Whether by the governor or by the superintendent, it appears the mask mandate for staff and students in the Williamson County Schools district will be lifted by Monday night.
That’s the message WCS Superintendent Jason Golden communicated to Board of Education members during Thursday night’s work session. He said coronavirus case numbers are now at such a level that mask requirements are likely no longer necessary.
“My plan, based on where we are right now, is to recommend on Monday that we remove the mask requirement,” Golden said. “The board voted previously that we extend the mandate until after our January meeting, but given the recommendations from our health staff and information we have locally, we believe it would be appropriate to end Monday.”
The board voted 8-4 at its September meeting to extend the district’s mask mandate to Jan. 19, and members would vote again to affirm Golden’s move to end the requirement when they gather Monday for their November meeting.
It’s possible, however, that regardless of what Golden and board members decide to do, the issue may be moot if Gov. Bill Lee signs into law the bill state legislators passed in a special session a couple of weeks ago that bans mask mandates in school districts across the state. That law would go into effect immediately, and families would be alerted over the weekend.
Golden pointed out that case numbers have been steadily dropping, especially over the past month.
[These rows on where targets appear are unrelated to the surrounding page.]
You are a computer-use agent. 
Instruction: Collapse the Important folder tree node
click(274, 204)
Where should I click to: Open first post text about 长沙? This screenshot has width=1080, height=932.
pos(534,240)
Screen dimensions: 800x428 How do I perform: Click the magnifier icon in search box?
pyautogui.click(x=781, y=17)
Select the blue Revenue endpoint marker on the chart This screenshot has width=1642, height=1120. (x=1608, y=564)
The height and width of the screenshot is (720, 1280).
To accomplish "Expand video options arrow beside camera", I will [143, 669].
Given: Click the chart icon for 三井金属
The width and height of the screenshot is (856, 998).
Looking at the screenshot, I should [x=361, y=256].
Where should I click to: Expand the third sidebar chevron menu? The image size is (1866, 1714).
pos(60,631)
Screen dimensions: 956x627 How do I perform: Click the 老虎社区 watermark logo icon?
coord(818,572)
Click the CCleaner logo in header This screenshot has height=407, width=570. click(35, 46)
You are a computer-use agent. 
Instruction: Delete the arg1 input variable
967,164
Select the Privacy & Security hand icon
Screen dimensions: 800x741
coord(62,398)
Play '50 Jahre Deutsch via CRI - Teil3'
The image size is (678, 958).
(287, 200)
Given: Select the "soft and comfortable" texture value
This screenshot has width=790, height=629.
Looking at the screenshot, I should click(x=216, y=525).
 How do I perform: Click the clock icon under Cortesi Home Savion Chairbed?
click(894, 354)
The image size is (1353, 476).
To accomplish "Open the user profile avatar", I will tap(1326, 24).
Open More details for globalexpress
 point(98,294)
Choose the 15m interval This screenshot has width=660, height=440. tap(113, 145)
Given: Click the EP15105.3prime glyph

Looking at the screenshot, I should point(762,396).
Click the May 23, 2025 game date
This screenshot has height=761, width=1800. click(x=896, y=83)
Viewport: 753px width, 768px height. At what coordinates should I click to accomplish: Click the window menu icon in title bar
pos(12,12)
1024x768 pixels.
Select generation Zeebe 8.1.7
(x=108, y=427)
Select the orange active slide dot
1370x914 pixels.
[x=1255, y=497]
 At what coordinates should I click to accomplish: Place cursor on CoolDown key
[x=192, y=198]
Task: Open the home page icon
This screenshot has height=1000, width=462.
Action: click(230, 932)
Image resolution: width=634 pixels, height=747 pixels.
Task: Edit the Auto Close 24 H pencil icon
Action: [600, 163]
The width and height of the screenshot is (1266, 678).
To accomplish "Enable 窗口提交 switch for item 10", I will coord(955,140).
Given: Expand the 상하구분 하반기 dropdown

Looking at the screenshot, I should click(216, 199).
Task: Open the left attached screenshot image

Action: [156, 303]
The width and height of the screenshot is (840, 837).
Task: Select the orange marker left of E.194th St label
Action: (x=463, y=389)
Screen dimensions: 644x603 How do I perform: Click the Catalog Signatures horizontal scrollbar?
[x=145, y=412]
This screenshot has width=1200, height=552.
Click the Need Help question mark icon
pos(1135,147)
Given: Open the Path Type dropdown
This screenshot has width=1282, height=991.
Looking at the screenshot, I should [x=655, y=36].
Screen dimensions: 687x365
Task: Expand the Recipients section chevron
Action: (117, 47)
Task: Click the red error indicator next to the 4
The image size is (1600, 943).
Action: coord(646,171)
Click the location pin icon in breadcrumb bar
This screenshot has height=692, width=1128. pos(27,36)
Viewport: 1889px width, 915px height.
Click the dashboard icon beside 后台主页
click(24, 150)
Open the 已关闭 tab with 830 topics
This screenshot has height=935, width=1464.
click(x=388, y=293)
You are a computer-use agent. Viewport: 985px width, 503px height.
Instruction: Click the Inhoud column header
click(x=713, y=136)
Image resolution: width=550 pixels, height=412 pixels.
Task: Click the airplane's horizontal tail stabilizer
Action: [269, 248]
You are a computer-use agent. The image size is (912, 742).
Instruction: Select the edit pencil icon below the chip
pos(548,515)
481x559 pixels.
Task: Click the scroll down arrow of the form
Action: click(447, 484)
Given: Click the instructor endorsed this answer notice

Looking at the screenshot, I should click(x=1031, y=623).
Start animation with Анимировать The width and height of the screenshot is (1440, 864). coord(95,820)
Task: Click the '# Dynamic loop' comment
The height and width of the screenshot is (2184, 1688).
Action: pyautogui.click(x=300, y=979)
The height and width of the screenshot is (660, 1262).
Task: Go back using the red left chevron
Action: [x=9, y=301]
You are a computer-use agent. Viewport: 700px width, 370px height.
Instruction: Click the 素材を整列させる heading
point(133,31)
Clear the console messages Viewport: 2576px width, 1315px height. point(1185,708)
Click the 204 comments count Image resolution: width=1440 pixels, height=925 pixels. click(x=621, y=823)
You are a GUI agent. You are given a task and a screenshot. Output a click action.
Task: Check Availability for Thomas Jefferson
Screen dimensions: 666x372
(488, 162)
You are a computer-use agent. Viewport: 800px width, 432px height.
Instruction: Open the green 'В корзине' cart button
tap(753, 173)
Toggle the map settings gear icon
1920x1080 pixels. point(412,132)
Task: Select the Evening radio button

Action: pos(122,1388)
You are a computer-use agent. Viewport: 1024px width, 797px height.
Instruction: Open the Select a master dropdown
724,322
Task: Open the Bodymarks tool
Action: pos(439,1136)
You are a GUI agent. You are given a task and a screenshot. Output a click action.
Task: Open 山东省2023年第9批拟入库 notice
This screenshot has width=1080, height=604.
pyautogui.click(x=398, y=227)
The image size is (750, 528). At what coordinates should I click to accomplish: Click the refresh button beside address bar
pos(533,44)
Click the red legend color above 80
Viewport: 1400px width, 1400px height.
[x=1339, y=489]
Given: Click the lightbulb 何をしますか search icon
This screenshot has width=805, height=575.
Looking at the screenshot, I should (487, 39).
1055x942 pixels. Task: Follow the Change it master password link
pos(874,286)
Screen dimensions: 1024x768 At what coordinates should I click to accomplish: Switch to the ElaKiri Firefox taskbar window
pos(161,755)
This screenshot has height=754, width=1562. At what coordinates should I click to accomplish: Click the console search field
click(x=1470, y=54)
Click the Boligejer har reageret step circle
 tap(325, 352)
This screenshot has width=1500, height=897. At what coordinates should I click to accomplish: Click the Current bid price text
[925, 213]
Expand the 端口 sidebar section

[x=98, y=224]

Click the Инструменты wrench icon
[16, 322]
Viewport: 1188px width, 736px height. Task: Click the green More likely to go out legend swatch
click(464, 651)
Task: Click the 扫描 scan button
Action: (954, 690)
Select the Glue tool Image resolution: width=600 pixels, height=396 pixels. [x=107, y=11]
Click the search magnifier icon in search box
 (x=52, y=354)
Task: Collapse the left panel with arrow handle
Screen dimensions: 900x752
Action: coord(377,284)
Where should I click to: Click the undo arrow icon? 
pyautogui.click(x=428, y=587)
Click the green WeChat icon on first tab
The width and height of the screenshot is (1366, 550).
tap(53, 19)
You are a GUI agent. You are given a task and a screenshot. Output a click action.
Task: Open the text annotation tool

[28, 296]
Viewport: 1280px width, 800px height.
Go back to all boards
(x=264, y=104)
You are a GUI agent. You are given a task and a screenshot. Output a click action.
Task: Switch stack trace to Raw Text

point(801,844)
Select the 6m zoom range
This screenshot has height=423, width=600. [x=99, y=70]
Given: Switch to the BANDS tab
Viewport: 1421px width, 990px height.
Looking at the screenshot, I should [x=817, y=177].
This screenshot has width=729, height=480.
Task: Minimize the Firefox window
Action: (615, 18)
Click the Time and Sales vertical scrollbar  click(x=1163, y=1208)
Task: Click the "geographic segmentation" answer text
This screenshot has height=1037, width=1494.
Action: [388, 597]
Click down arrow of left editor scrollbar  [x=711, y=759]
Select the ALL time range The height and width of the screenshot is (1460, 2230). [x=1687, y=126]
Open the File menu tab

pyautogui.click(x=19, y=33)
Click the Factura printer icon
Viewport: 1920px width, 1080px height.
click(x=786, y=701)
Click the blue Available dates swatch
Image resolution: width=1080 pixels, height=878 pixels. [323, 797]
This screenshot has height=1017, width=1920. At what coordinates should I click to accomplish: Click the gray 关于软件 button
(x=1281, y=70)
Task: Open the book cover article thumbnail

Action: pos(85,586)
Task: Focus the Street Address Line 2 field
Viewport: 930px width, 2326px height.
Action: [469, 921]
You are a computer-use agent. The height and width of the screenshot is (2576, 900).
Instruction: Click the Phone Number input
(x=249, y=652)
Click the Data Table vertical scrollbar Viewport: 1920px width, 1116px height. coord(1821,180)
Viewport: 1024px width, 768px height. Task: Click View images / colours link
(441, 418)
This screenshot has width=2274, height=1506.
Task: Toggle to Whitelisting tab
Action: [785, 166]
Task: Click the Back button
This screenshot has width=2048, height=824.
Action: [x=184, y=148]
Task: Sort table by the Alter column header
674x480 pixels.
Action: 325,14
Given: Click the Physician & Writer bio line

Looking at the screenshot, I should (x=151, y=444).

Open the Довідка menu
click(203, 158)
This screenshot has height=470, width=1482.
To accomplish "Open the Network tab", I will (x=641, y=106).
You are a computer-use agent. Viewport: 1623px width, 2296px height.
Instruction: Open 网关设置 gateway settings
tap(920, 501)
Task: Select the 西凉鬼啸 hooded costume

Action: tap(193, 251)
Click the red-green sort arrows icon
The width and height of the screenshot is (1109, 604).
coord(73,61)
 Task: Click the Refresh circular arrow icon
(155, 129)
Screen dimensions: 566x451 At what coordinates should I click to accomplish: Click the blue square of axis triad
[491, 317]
The district hit its peak Aug. 27 with 544 students and 105 staff testing positive for the virus. By Oct. 8, student cases had dropped below 100 and have continued on a downward trend. Of the district’s 50 schools, half have zero student cases and 38 with zero staff cases.
It’s unclear what happens with the temporary restraining order U.S. District Judge Waverly D. Crenshaw Jr. had issued that blocked Gov. Lee’s executive order for parents to opt-out of mask mandates in Williamson County.
Crenshaw’s ruling was in regard to a lawsuit filed by two families against the state of Tennessee, Williamson County Schools and the Franklin Special School District. The court identified the plaintiffs as families of a 13-year-old seventh-grader with Down syndrome and a 7-year-old second grader with type-1 diabetes.